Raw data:
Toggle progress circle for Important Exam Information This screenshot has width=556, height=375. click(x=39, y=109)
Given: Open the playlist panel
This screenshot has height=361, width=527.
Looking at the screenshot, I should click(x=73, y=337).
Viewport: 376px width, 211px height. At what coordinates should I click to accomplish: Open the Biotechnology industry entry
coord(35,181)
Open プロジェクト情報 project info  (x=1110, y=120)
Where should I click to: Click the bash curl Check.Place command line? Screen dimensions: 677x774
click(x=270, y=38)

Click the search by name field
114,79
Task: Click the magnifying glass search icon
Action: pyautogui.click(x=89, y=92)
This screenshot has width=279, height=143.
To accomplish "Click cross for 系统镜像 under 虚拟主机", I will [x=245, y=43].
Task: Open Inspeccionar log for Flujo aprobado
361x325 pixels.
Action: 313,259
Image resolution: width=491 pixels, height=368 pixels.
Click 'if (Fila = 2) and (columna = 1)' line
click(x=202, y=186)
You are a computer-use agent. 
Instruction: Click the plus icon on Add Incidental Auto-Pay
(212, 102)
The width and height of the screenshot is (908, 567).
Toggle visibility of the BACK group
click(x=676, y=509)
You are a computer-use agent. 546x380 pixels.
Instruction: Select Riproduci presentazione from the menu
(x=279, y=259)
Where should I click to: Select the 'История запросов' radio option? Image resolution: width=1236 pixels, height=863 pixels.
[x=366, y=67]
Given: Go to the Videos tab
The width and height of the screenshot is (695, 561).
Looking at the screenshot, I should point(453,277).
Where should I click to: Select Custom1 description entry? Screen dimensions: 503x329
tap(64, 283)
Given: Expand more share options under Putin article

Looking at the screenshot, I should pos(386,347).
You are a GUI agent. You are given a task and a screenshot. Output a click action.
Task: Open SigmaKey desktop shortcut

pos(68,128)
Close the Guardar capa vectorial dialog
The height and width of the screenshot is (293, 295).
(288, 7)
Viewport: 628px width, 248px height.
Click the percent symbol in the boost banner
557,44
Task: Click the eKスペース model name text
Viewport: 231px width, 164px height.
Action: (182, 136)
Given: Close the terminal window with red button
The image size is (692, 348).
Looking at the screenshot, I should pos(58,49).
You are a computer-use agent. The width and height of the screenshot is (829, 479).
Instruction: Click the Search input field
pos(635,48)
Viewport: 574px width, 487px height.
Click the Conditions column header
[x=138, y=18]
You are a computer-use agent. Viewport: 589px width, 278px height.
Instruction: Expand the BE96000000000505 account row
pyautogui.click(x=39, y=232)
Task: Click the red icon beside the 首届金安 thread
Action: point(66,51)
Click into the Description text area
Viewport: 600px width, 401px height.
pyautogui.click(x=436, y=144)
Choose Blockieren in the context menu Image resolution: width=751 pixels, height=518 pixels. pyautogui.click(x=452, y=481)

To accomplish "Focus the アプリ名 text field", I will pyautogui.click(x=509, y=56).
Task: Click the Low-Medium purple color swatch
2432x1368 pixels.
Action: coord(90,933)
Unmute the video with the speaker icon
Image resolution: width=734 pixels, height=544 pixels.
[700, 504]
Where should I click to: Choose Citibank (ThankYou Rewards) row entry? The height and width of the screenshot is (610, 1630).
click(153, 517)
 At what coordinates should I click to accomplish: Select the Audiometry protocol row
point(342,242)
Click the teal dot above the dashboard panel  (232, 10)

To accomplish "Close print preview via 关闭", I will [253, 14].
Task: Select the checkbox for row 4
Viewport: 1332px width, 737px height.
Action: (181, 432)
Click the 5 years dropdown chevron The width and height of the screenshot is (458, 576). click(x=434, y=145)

TASK DETAILS:
Render the data from the line with "Given: Go to the Videos tab" up to and including the line with "Looking at the screenshot, I should pos(386,347)." as a Markdown table with the columns Number and Line, skipping blank lines.

THE OUTPUT:
| Number | Line |
|---|---|
| 1 | Given: Go to the Videos tab |
| 2 | The width and height of the screenshot is (695, 561). |
| 3 | Looking at the screenshot, I should point(453,277). |
| 4 | Where should I click to: Select Custom1 description entry? Screen dimensions: 503x329 |
| 5 | tap(64, 283) |
| 6 | Given: Expand more share options under Putin article |
| 7 | Looking at the screenshot, I should pos(386,347). |